Secondo tempo: qualcosa cambia. Il Bari alza un po’ il baricentro, Antonucci spreca la sua occasione, ma è ancora il Cesena a comandare fino a un quarto d’ora dalla fine. Poi Caserta prova il coraggio: seconda punta, dentro Gytkjær. In precedenza, cambi spesso sterili; questa volta, invece, qualcosa scatta. E quando meno te l’aspetti, ecco il pungiglione biancorosso: cross di Dickmann, fino a quel momento quasi in letargo, e incornata di Gytkjær – anche lui, fino a lì, più fermo che vivo.

Una zampata, un lampo, e la seconda in classifica finisce al tappeto. Un gol che pesa come un masso e che regala tre punti d’oro. Ma la sensazione resta chiara: non siamo guariti. In questa occasione, almeno, il Bari è parso più squadra rispetto alle prestazioni spettrali delle ultime gare: soprattutto nella ripresa, dove si è vista una formazione capace di soffrire, buttare via la palla quando serviva, ma anche incidere quel tanto che basta. Una vittoria contro una corazzata in trasferta – quattro successi consecutivi prima di arrivare al San Nicola – non cade dal cielo. È un mattone importante per l’autostima.

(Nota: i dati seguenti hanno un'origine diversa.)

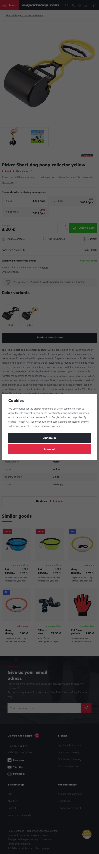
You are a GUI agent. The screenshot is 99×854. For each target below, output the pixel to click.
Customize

Nel primo tempo ritmo basso, Moncini lasciato solo a combattere come un naufrago, Castrovilli troppo distante per incidere negli ultimi venti metri, poi la scossa: Caserta cambia, osa, e stavolta ha ragione. Va detto. Anche perché il Cesena cala fisicamente e Cerofolini, ancora una volta, chiude la porta come un portiere da film: uno che salva partite e forse stagioni. Il pubblico fischia a fine primo tempo – giustamente – e poi applaude alla fine, perché Bari sa riconoscere chi lotta. Resta un centrocampo lento, pensoso, poco incisivo: Verreth ancora lontanissimo da ciò che serve, Maggiore e Antonucci che vagano senza lasciare traccia, Darboe che ancora non illumina. Caserta oggi bada al sodo: prima non prenderle, poi – di tanto in tanto – mettere fuori il muso. È brutto? A volte sì. Ma in Serie B si vince anche così, e “il bel gioco” è un lusso che al momento non possiamo permetterci. Come diceva Giovanni Trapattoni, “Non esiste un calcio bello o brutto, esiste un calcio efficace”. E domenica, be’, lo è stato.

Tre vittorie casalinghe di fila, pochissimi tiri ma massima resa. Se continui così, magari a dicembre o marzo guarderai la classifica con un’altra faccia. Ma attenzione: niente illusioni. Questo Bari è ancora un malato serio, che oggi ha iniziato una terapia d’ossigeno. Respira, sì, ma con il casco della rianimazione. Per dirla con Pirandello, “Così è (se vi pare)”: vinci, soffri, sembri rinato e poi ricadi nei soliti difetti. Ma oggi si respira. Si lavora con più serenità. Si spera. E sperare, nel calcio come nella vita, è già mezza partita vinta.